O desembargador membro do Tribunal Regional Eleitoral (TRE-MT), Marcos Machado, apresentou embargos de declaração ao Tribunal Superior Eleitoral (TSE) em que apresenta contradições e questionamentos acerca da nova eleição de presidente e vice-presidente do TRE-MT. Machado pede esclarecimentos para dispor seu nome ao cargo de presidente da corte.
Na última quinta-feira (8), o TSE anulou a eleição que havia escolhido Machado como presidente da Corte Eleitoral, atendendo a um pedido da desembargadora Serly Marcondes Alves que foi eleita para a vice-presidência.
A Corte entendeu que a magistrada está impedida de assumir a vice-presidência e a corregedoria do TRE-MT por já ter exercido esse cargo anteriormente, durante a gestão da desembargadora Maria Aparecida Ribeiro. Segundo a decisão, Serly está apta a concorrer apenas à presidência. Com isso, Machado acabou perdendo o cargo de presidente o qual foi eleito.
Porém, Machado cita possível contradição entre premissas de fundamentação e as determinações contidas na parte dispositiva, visto que, segundo ele, “afeta seu direito de se candidatar ao cargo de Presidente do Tribunal Regional Eleitoral do Estado de Mato Grosso”.

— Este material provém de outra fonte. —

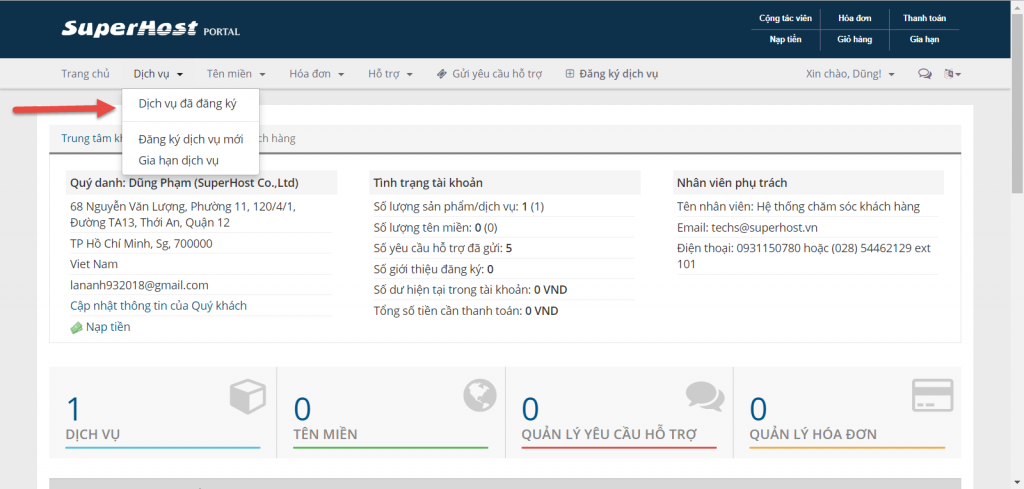
Task: Open Cộng tác viên header link
Action: 785,18
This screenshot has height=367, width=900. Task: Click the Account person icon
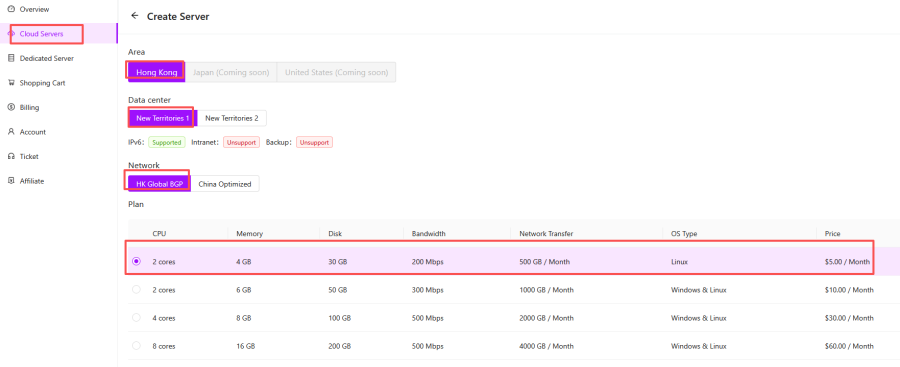point(11,132)
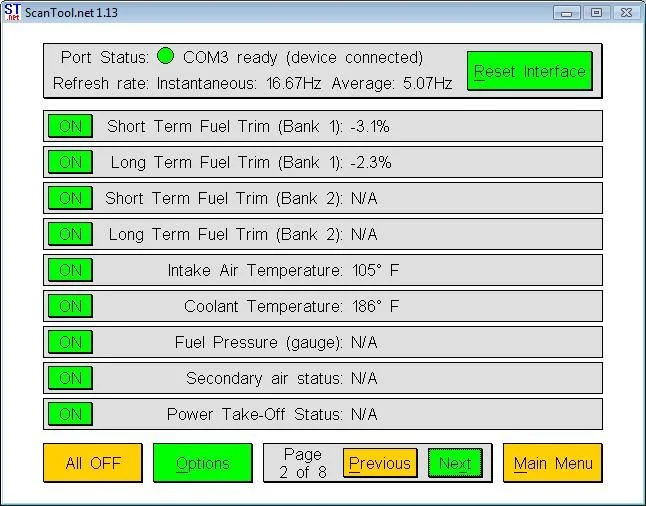Minimize the ScanTool.net window
Screen dimensions: 646x506
coord(568,12)
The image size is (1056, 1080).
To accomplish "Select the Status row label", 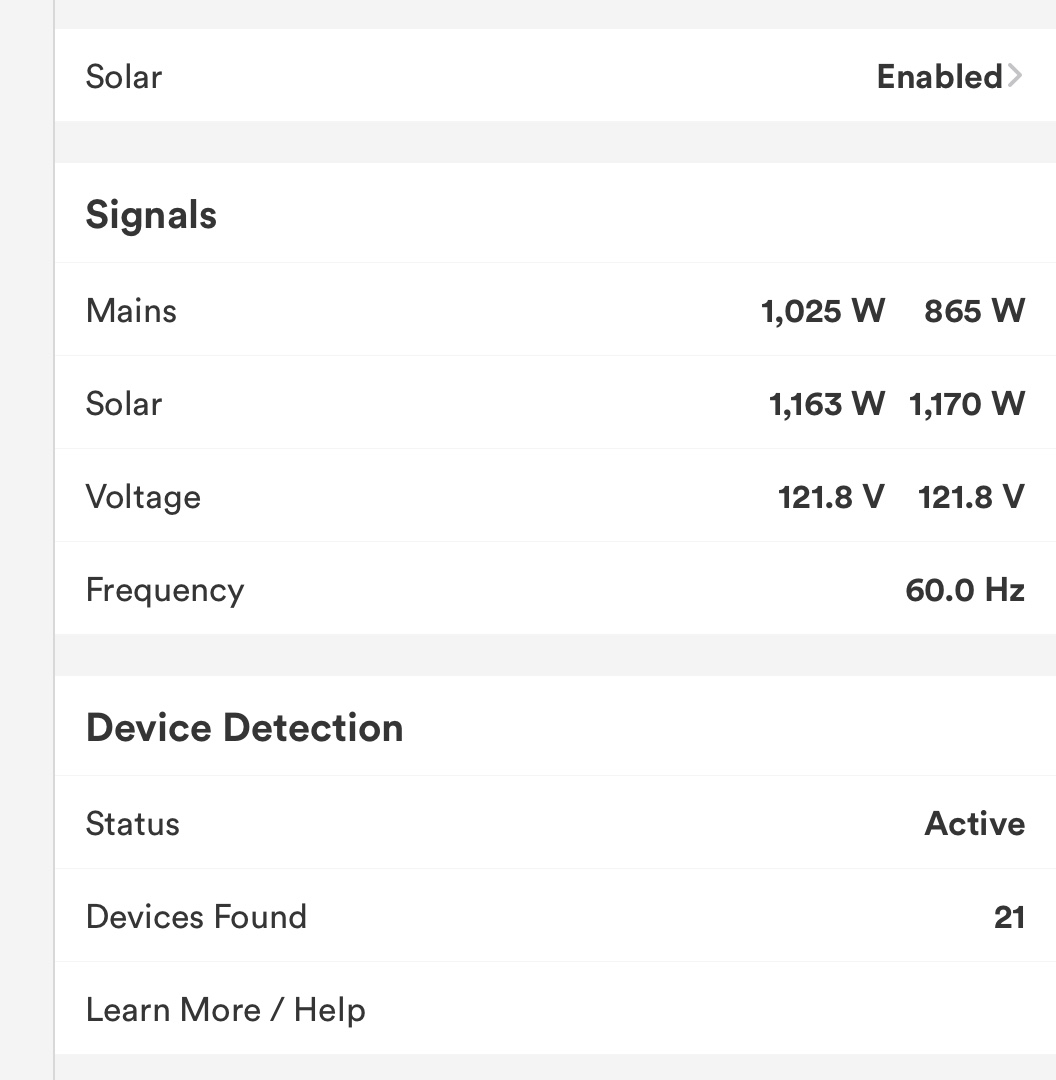I will 133,824.
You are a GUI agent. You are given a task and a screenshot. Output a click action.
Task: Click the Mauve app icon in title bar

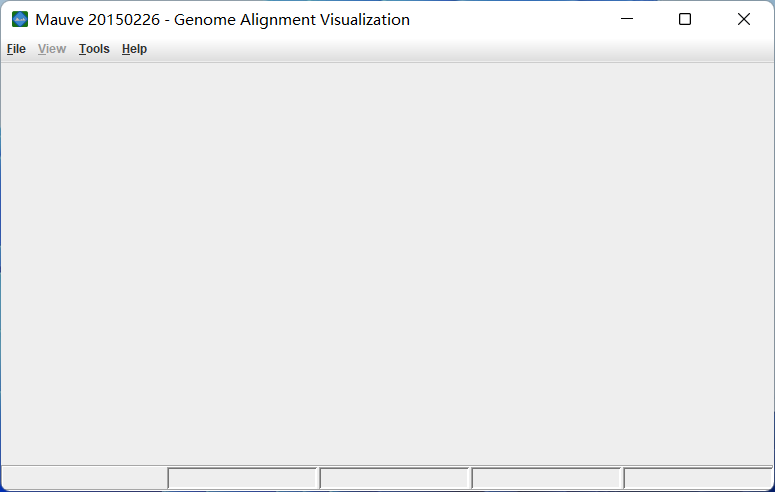point(20,19)
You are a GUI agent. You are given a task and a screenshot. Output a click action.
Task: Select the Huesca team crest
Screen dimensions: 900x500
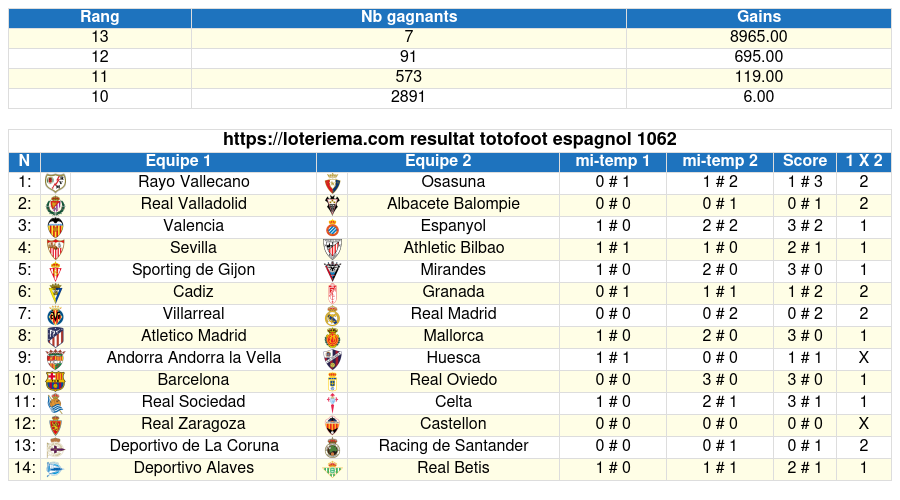[x=332, y=359]
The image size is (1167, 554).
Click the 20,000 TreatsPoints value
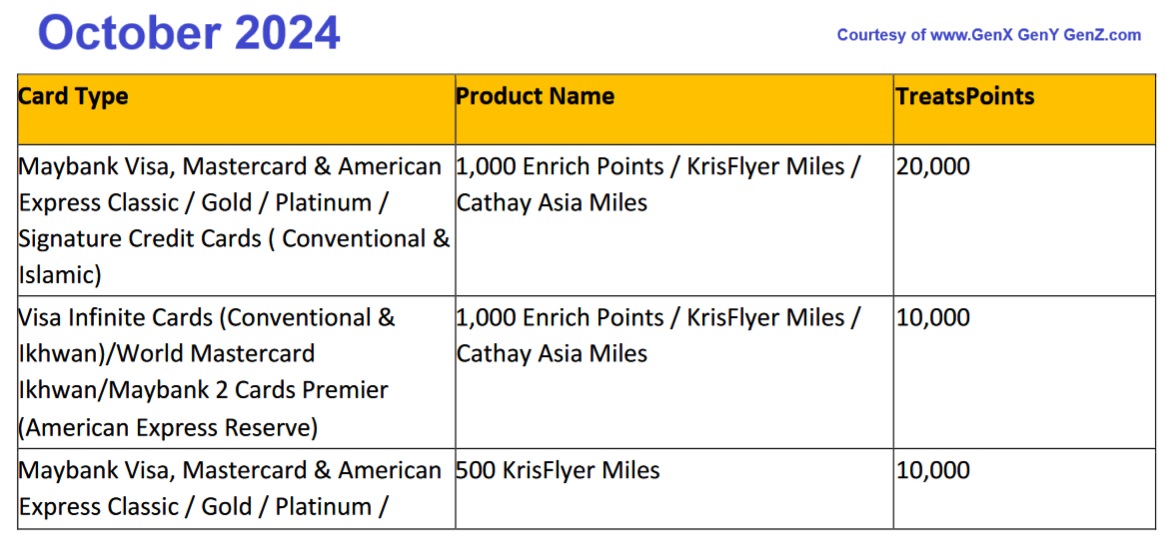[933, 167]
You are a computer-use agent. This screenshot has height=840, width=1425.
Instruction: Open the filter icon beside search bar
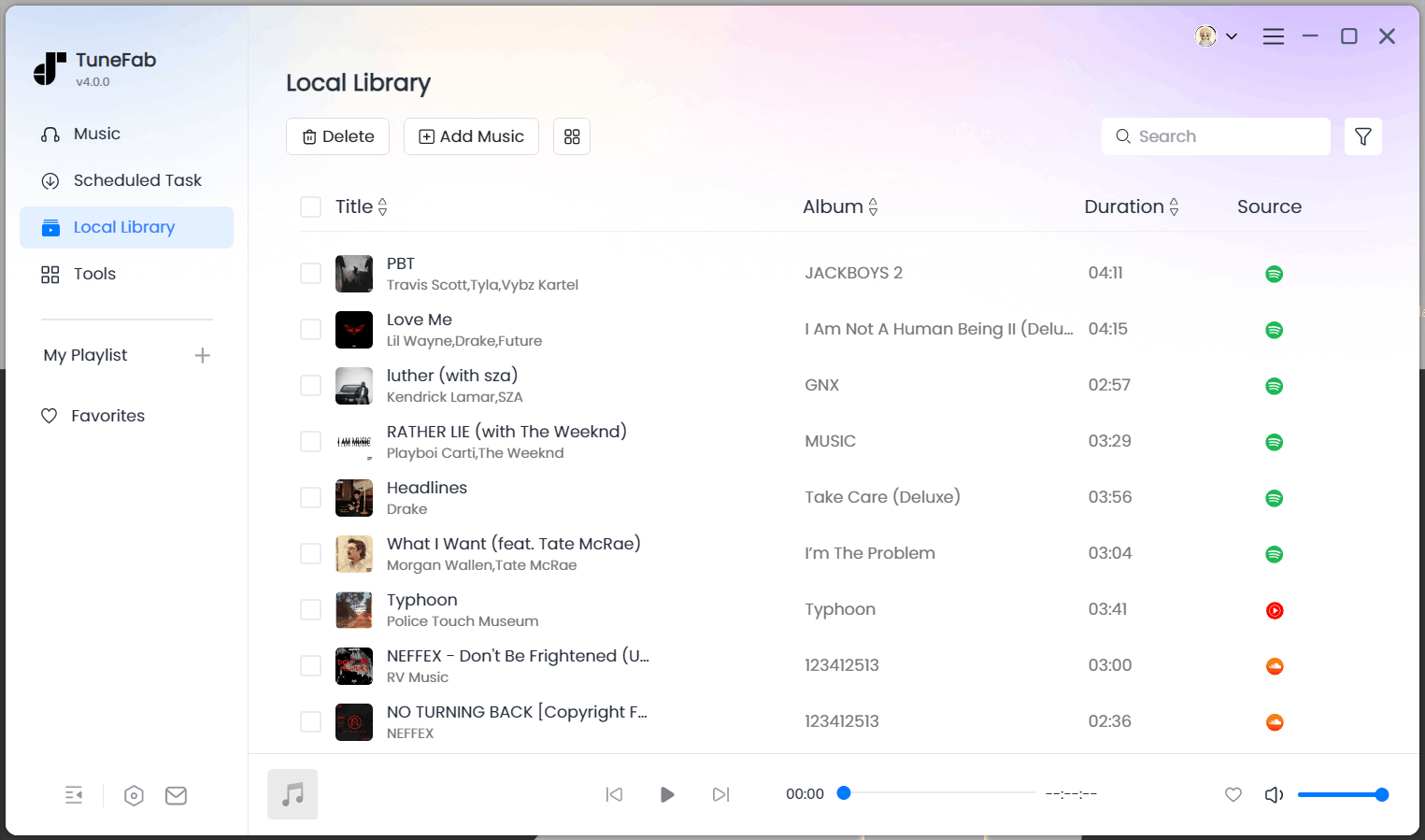1363,136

Ainda segundo Machado a controvérsia a ser esclarecida é em relação à condição de elegibilidade passiva do desembargador ao cargo de presidente, acentuando que não possui questões de inelegibilidade, podendo se candidatar a quaisquer cargos diretivos.
“Pela leitura do v. acórdão, há indicação de que o embargante não poderia exercer o seu direito constitucional de ser candidato ao cargo de Presidente, mas somente ao cargo de Vice-Presidente, ao passo que no dispositivo, item “b”, determina-se a eleição tanto ao cargo de Presidente quanto ao cargo de Vice-Presidente, nessa ordem. Com efeito, eleição significa concorrência entre mais de um candidato, caso contrário seria mera aclamação. Aliás, o dispositivo do acórdão refere-se à concorrência pela Desa. Serly Marcondes Alves ao cargo de Presidente”, cita.
A nova eleição será realizada na manhã desta terça-feira (13), no Pleno do Tribunal, por volta das 9h desta terça-feira (13), de acordo com portaria assinada pelo desembargador Mário Kono, que assumiu interinamente a função de presidente.